Deep Lossless Image Compression via Masked Sampling and Coarse-to-Fine Auto-Regression
Tiantian Li, Qunbing Xia, Yue Li, Ruixiao Guo, Gaobo Yang
TL;DR
This work tackles lossless image compression by augmenting a strong lossy compressor with a residual coder that progressively encodes $R = X - \hat{X}$ through $T$ masked sampling iterations. Each iteration performs probability estimation, masking, and arithmetic coding, enabling coarse-to-fine, multi-directional autoregression that fuses contexts from surrounding directions beyond raster order. The approach supports tunable rate-latency via $T$, and uses a simple MSB/LSB residual decomposition with MSB encoded by RLE, while LSB is modeled by a neural predictor that leverages lossy priors and context from $\hat{X}$, spatial neighborhoods, and cross-channel information.
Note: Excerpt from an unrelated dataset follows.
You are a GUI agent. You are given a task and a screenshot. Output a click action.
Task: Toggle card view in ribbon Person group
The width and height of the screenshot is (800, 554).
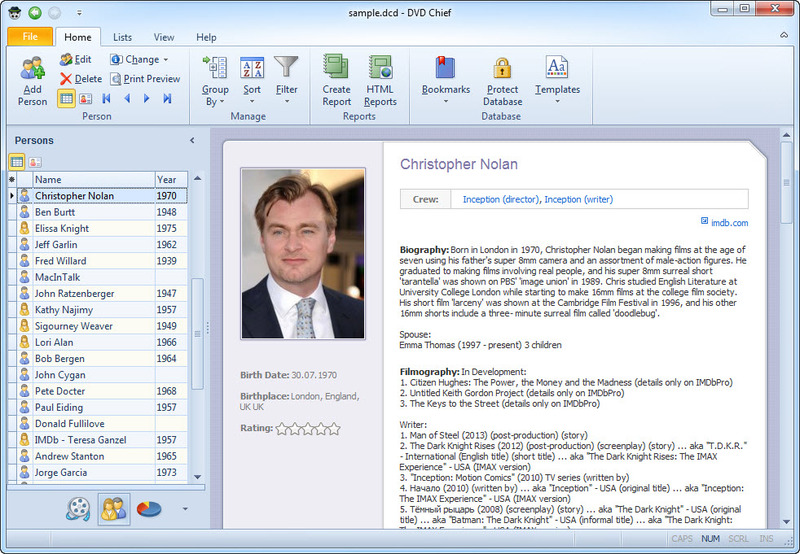coord(85,98)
Empirical results show competitive lossless compression across diverse datasets (e.g., Kodak and ImageNet64) with practical coding speeds, confirming the feasibility of scalable, single-model lossless coding that benefits from multi-directional context and progressive refinement.
Abstract
Learning-based lossless image compression employs pixel-based or subimage-based auto-regression for probability estimation, which achieves desirable performances. However, the existing works only consider context dependencies in one direction, namely, those symbols that appear before the current symbol in raster order. We believe that the dependencies between the current and future symbols should be further considered. In this work, we propose a deep lossless image compression via masked sampling and coarse-to-fine auto-regression. It combines lossy reconstruction and progressive residual compression, which fuses contexts from various directions and is more consistent with human perception. Specifically, the residuals are decomposed via $T$ iterative masked sampling, and each sampling consists of three steps: 1) probability estimation, 2) mask computation, and 3) arithmetic coding. The iterative process progressively refines our prediction and gradually presents a real image. Extensive experimental results show that compared with the existing traditional and learned lossless compression, our method achieves comparable compression performance on extensive datasets with competitive coding speed and more flexibility.